> **Short task 1**
Find each line in the listing that contains the word "click", and copy those lines.

# Anyone know a pleasant river/stream/lake side wild camping site in the U.K. ?



## joeking (Aug 2, 2014)

Something I've always enjoyed is a slow flowing river or stream where we can take the dogs in. A perfect campsite for me would be flat area of grass where we can park the motorhome away from the busy roads and in the countryside. There must be many places in Britain but we have never found one yet. I've seen many places on Google earth but unfortunatly are fenced off from the public.


----------



## Sky (Aug 2, 2014)

You need to go to Scotland.  You'll be spoilt for choice.


----------



## st3v3 (Aug 2, 2014)

There is a poi between newton Abbott and teignmouth that sounds like it might suit. Quite small though.


----------



## christine (Aug 2, 2014)

Whiteadder Water picnic site, just before the reservoir(heading north.)Right on the border with East Lothian and Berwickshire.

We were there a couple of weekends ago - gets very busy with tents if the weather is good. We very nearly came to blows with some folk who wanted to camp almost on our bonnet!!


----------



## Deleted member 13543 (Aug 2, 2014)

Colliford Lake on Bodmin Moor, Cornwall.  There are several parking spots, and the dogs will love it!  Just don't come down the A30 during August, unless it's at night!  (pics are of the second parking place.)

Soggy Dogging! - YouTube

KP


----------



## Canalsman (Aug 2, 2014)

Mosedale in Cumbria, which can be found here:

http://tinyurl.com/mu2fee7

There are several options along the Trough of Bowland south east of Lancaster too


----------



## Deleted member 20892 (Aug 2, 2014)

> **Record list**

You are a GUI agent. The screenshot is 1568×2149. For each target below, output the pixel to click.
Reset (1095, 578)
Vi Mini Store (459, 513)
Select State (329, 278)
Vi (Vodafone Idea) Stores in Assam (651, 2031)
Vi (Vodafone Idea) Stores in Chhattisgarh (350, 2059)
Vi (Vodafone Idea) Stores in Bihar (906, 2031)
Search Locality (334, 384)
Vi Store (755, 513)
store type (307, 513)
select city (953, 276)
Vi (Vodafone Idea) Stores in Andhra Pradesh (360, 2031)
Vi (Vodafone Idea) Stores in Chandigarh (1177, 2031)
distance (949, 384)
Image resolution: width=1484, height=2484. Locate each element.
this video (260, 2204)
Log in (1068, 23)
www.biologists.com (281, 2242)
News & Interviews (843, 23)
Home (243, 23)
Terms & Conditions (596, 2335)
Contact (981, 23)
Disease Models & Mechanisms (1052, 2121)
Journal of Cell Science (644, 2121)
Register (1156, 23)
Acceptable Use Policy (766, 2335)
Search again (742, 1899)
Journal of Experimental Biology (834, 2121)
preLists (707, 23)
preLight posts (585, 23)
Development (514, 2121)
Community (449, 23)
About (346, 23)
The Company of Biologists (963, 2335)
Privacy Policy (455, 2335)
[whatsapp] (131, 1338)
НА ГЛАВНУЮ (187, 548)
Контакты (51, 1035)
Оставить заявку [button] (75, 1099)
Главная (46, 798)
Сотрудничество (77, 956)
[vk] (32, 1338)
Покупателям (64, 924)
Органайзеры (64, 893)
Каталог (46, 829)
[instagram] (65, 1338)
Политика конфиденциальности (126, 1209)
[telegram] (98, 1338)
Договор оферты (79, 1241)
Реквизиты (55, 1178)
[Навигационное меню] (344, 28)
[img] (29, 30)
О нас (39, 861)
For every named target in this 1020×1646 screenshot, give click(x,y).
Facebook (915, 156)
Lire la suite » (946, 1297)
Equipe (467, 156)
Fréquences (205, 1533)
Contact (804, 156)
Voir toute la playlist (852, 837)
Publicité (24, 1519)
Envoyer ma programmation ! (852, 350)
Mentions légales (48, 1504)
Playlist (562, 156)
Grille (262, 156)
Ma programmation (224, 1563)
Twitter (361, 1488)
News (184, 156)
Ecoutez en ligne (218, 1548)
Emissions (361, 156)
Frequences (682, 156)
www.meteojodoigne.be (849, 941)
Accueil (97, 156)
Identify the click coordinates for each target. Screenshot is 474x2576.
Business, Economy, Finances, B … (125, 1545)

> **Short task 2**
In the forum thread on riverside and lakeside camping spots, which lake on Bodmin Moor does one reply recommend?

> **Output 1**
You are a GUI agent. The screenshot is 1568×2149. For each target below, output the pixel to click.
For every named target in this 1020×1646 screenshot, give click(x,y).
Identify the click coordinates for each target. Screenshot is 474x2576.

> **Output 2**
Colliford Lake, in Cornwall.